Page -
┌──
Abstract
This paper describes Onto4AIR2, an ontology to manage theses from open repositories, this fosters unique and formal definitions of concepts from the Mexican repositories domain in English and Spanish languages, its goal is to support the construction of machine-readable datasets that are semantically labeled for further consultations in educational organizations. The ontology instances are sample data of theses from the National Repository of Mexico, an initiative promoted by the National Council of Science and Technology. The paper describes advantages derived from the formalisms of the ontology, and describes an assessment technique where participants are developers and potential users. Developers followed a competency questions-based approach and determined that the ontology represents questions and answers using its terminology; whereas potential users participated in a satisfaction survey; the results showed a positive perception. At present, the level of the ontology is proof of concept.
Introduction
For the National Council of Science and Technology (CONACYT), the main Mexican agency that funds research, a repository, is a centralized technological framework that complies with international standards to store, manage, preserve, and disseminate scientific, technological, and innovative information derived from educational activities, and research processes [1]. According to [2], repositories collect, index, and share the intellectual capital of faculty staff.
└──
Directives -
- a) Answer these questions from the Onto4AIR2 passage:
(i) Which initiative supplies the sample data used as the ontology's instances?
(ii) In which two languages does the ontology define its concepts?
(iii) What is the ontology's present level?
- b) Reproduce the Onto4AIR2 passage word for word between "Introduction" and "of faculty staff.", inclusive.

Information shown -
┌──
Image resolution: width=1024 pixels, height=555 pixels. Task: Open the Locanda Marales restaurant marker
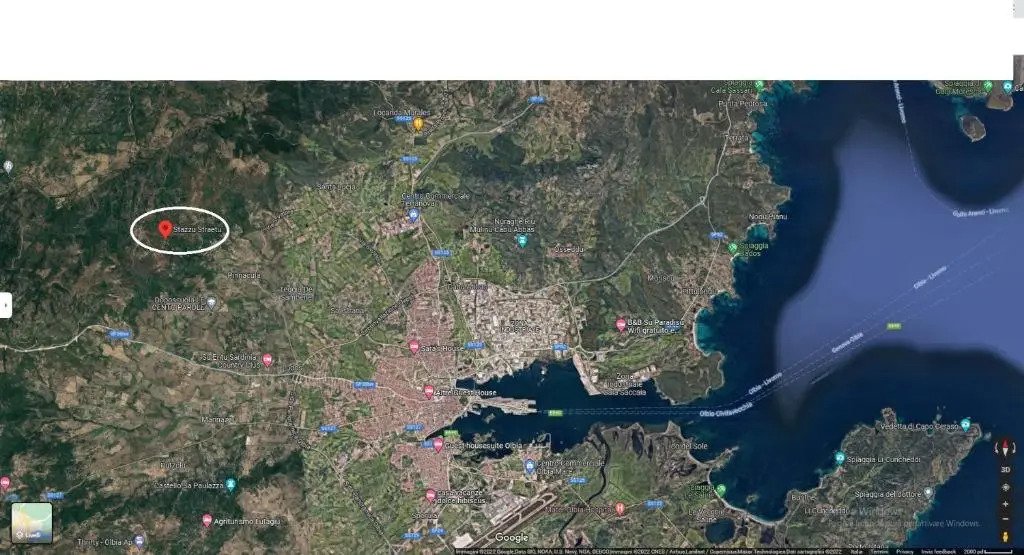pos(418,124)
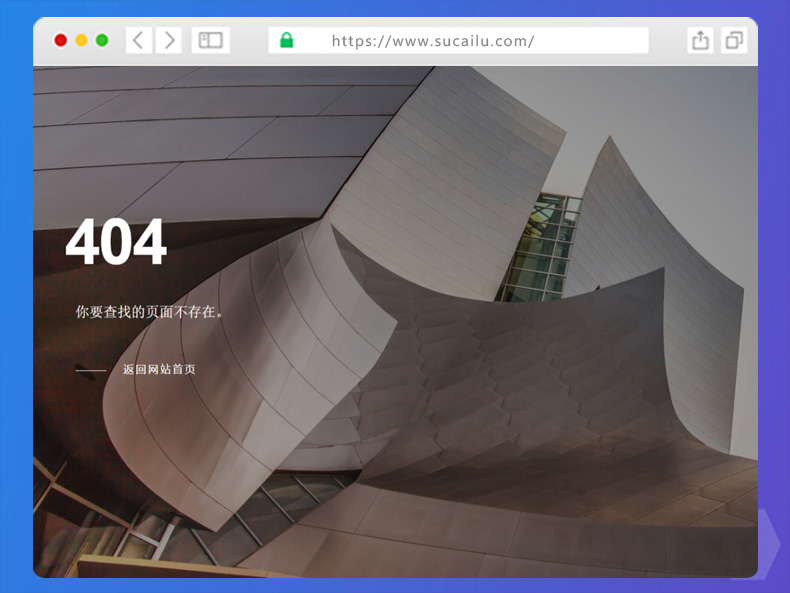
└──
Responses for each task -
- a)
(i) Theses from the National Repository of Mexico, an initiative promoted by the National Council of Science and Technology.
(ii) English and Spanish.
(iii) Proof of concept.

- b)
Introduction
For the National Council of Science and Technology (CONACYT), the main Mexican agency that funds research, a repository, is a centralized technological framework that complies with international standards to store, manage, preserve, and disseminate scientific, technological, and innovative information derived from educational activities, and research processes [1]. According to [2], repositories collect, index, and share the intellectual capital of faculty staff.